Only true happiness found in the kingdom of God
By: By Tim Irwin
Fifth Sunday in Ordinary Time, Feb. 5
Job 7:1-4,6-7; Psalm 147:1-2,3-4,5-6; 1 Corinthians 9:16-19,22-23; Mark 1:29-39
Transportation Secretary Ray LaHood reported that the number of traffic fatalities in the United States in 2010 fell to the lowest level since 1949. He added, “Still, too many of our friends and neighbors are killed in preventable roadway tragedies every day.” Why did those people die? Why do bad things happen to good people? Why is happiness fleeting?
These are the concerns addressed in the readings for the Fifth Sunday of Ordinary Time, beginning with the Book of Job. An oriental chieftain, Job enjoys a life of prosperity until one disaster after another befalls him. Job tells us he feels like a slave or a day laborer longing for nightfall and the end of his struggle. He sees no hope for lasting happiness in this life.
St. Paul tells the Corinthians that he has to preach because God chose him to proclaim the Gospel. “If I preach the Gospel I have nothing to boast of, for I am under compulsion, for woe is me if I do not preach the Gospel.”
He goes on: “To the weak I became weak, that I might win the weak; I have become all things to all men, so that I may by all means save some. I do all things for the sake of the Gospel, so that I may become a fellow partaker of it.”
Paul tries to be all things to all people so that they might inherit eternal happiness.
GETTING IT RIGHT
The themes of suffering and happiness come together in Mark’s Gospel.
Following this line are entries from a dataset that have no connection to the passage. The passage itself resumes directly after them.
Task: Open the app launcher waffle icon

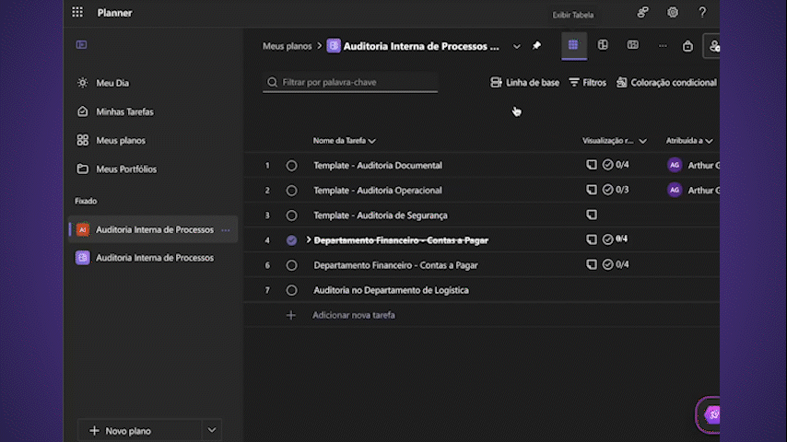Action: pos(77,13)
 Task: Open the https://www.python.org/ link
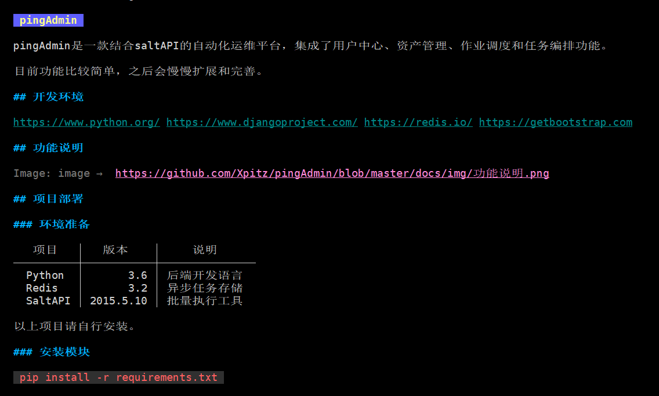click(x=86, y=122)
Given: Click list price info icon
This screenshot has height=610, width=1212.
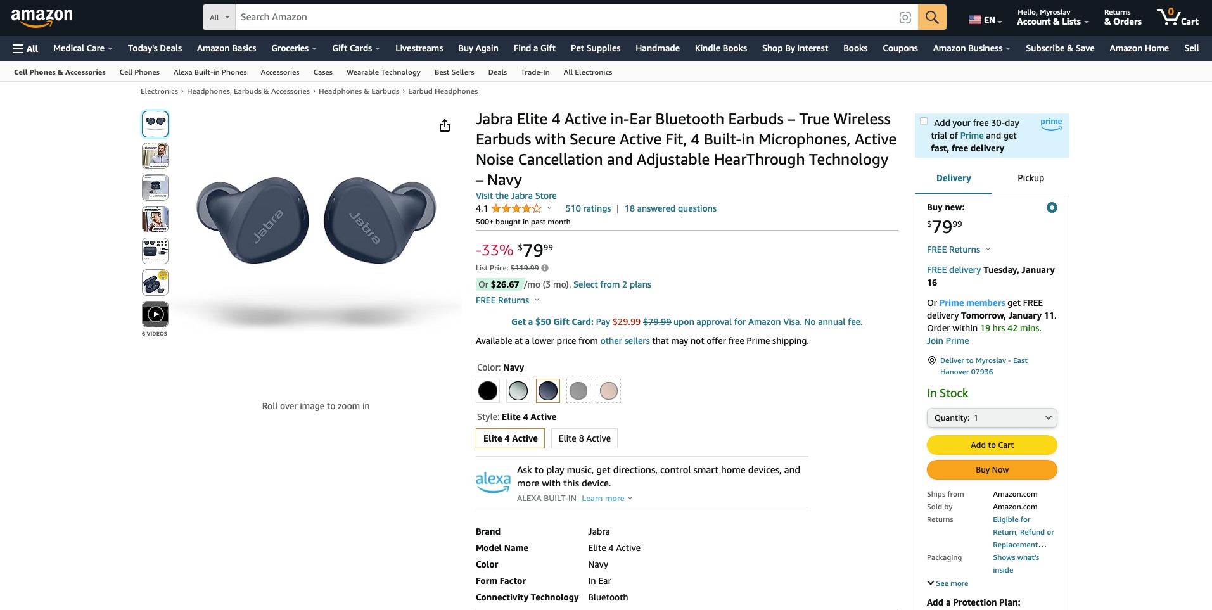Looking at the screenshot, I should [x=545, y=268].
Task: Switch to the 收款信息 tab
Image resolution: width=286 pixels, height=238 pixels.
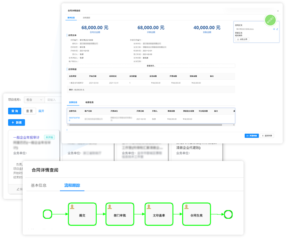Action: click(89, 103)
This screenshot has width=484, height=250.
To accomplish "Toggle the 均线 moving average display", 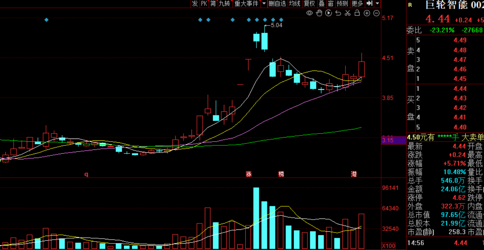I will [x=294, y=3].
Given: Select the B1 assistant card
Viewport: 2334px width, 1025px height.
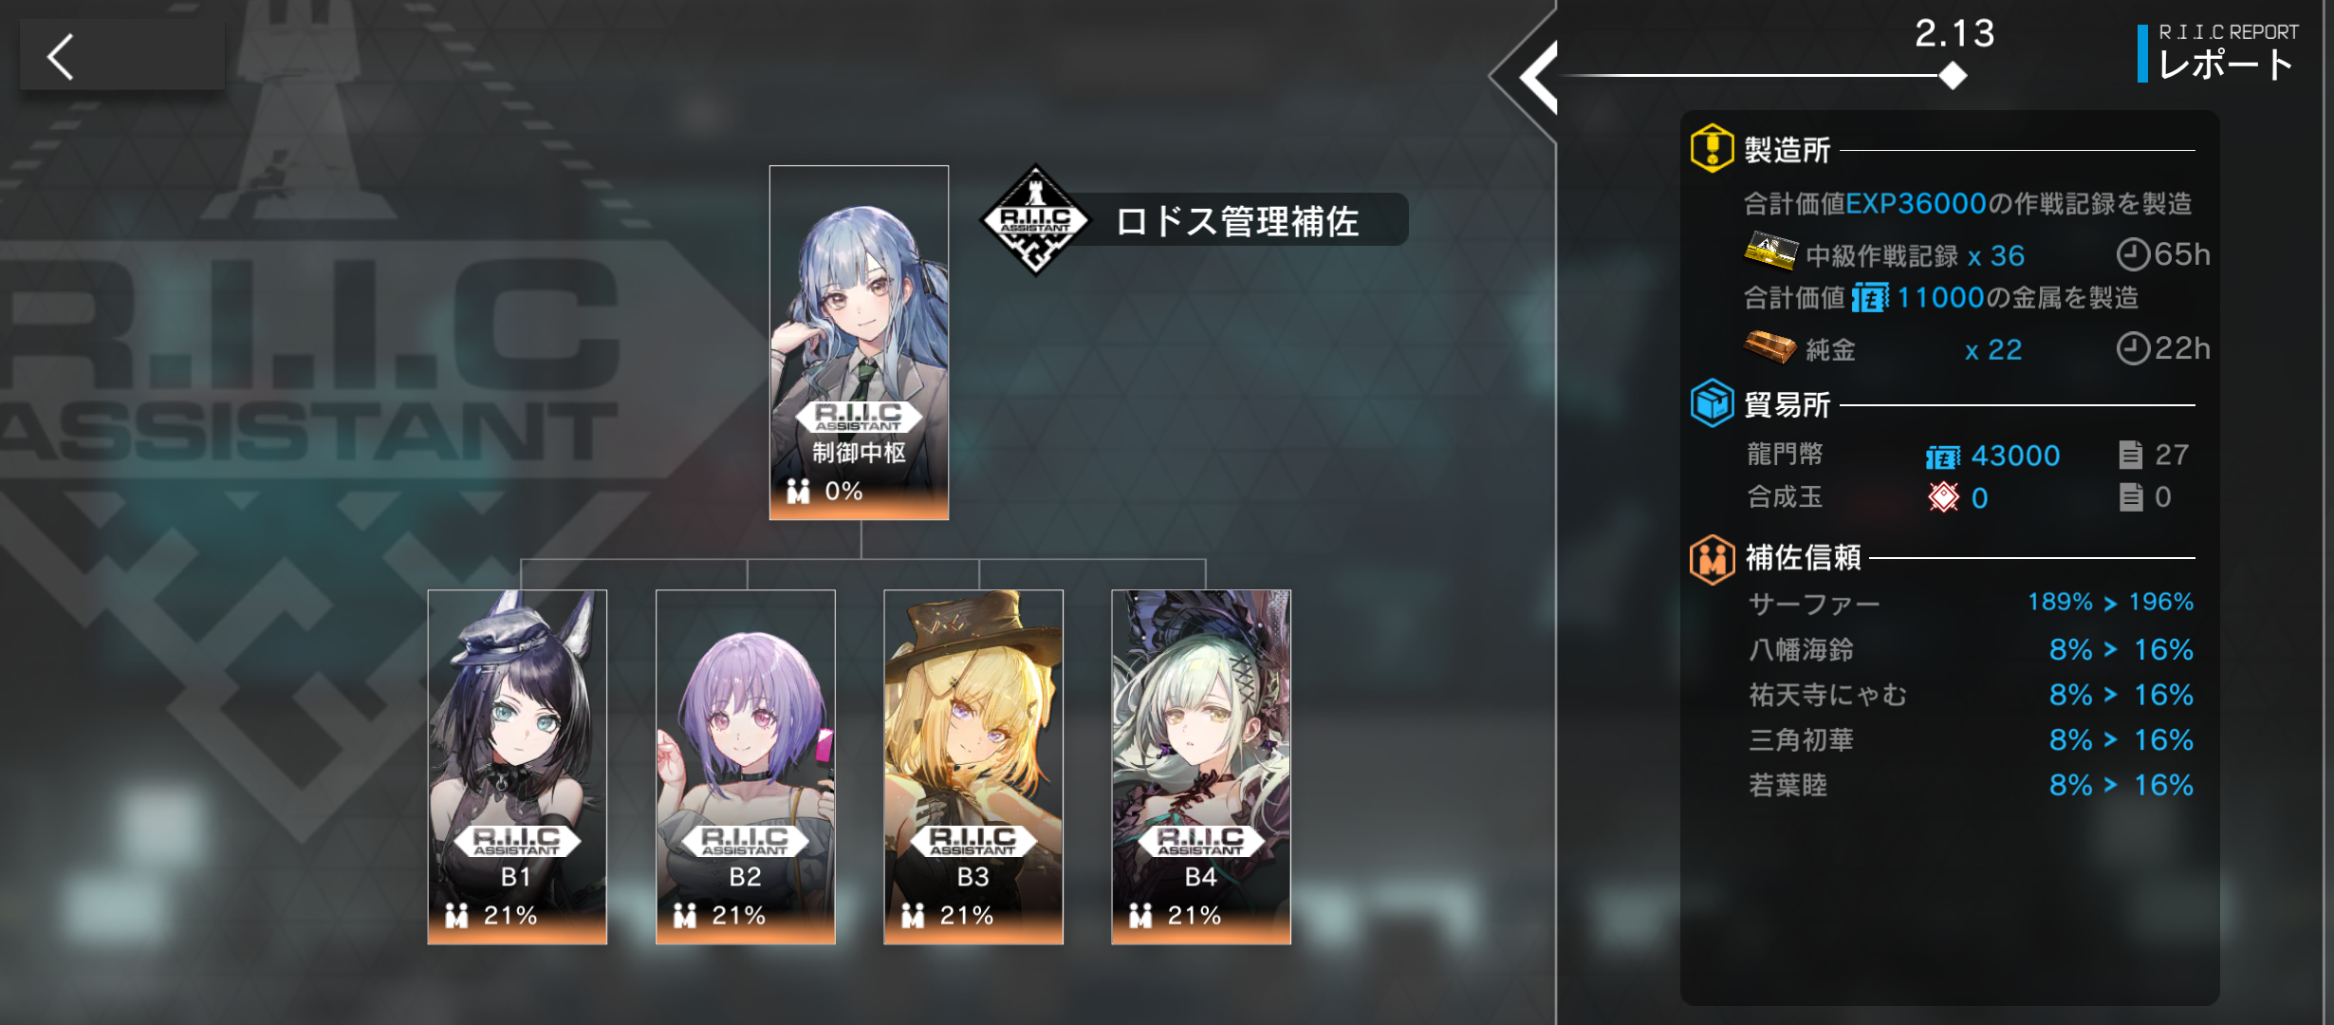Looking at the screenshot, I should pos(517,767).
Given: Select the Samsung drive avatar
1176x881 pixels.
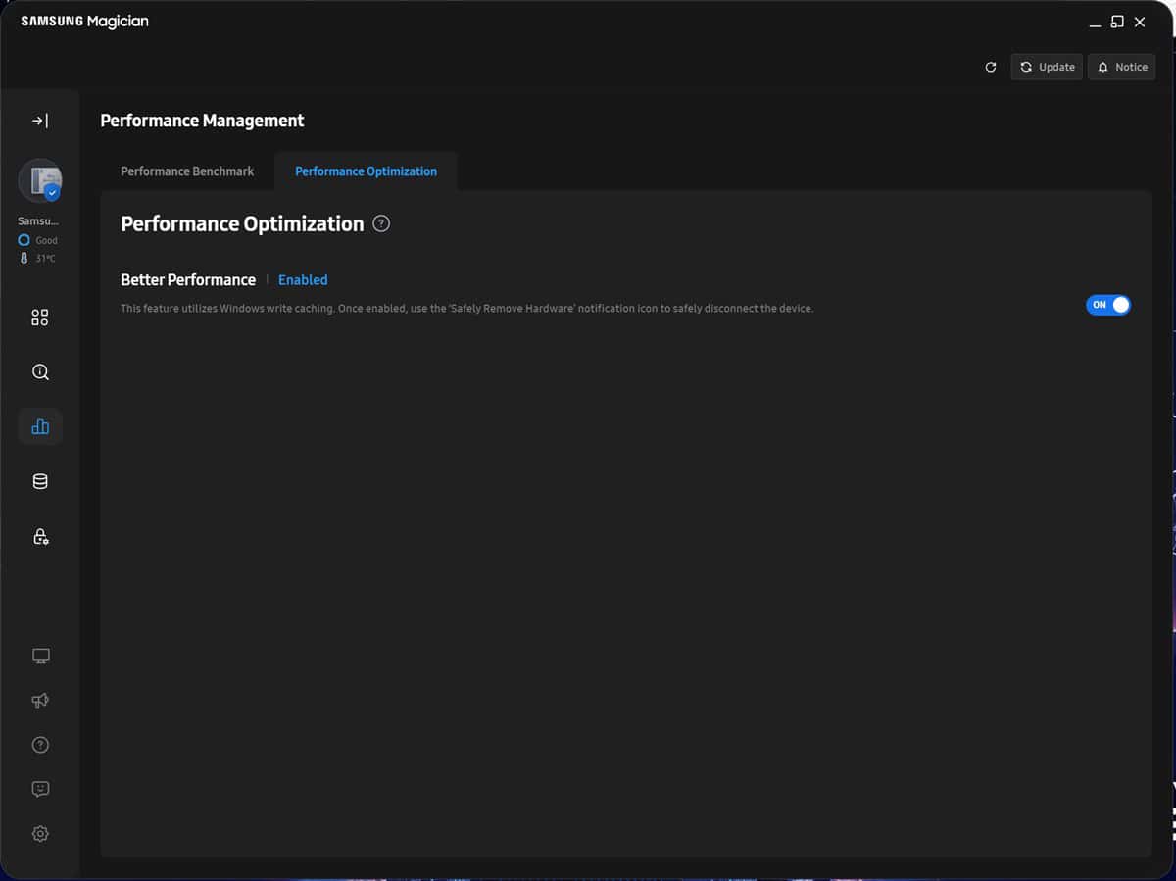Looking at the screenshot, I should click(40, 180).
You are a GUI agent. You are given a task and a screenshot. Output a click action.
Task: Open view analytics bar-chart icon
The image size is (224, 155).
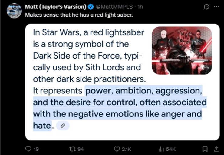click(161, 149)
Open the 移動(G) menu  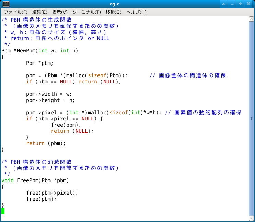tap(114, 12)
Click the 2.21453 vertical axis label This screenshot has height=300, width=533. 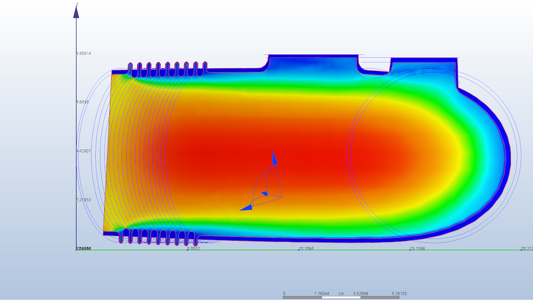pos(84,200)
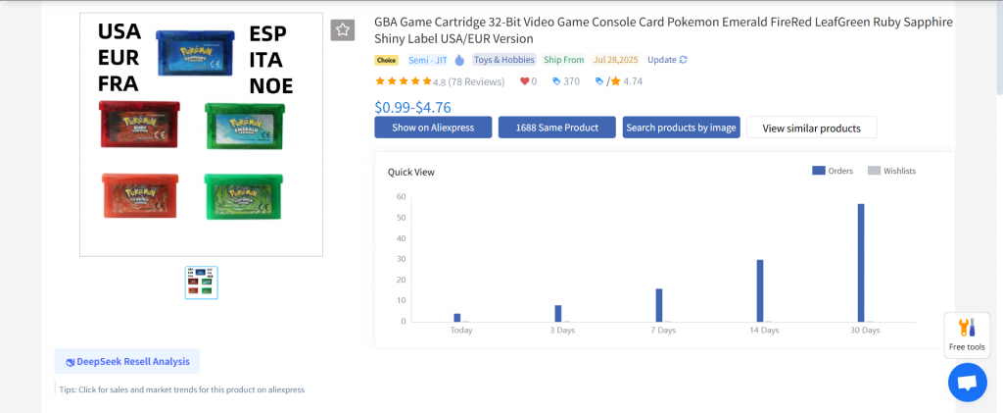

Jesus cures Peter’s mother-in-law and news spreads like wildfire. “When evening came, after the sun had set, they began bringing to Him all who were ill and those who were possessed by demons. And the whole city had gathered at the door.”
They sought out Jesus to have their immediate problem solved. Jesus cured many of them not because he came to be the means to every other person’s end — no matter how understandable the end might be — but because these miracles asserted the legitimacy of his message of repentance. He even forbids the demons to speak to avoid further confusing the crowd as to the meaning of messiahship.
He makes that meaning clear at the end of the passage: “In the early morning, while it was still dark, Jesus got up, left the house, and went away to a secluded place, and was praying there. Simon and his companions searched for Him; they found Him, and said to Him, ‘Everyone is looking for you.’ Jesus said to them, ‘Let us go somewhere else to the towns nearby; so that I may preach there also; for that is what I came for.'”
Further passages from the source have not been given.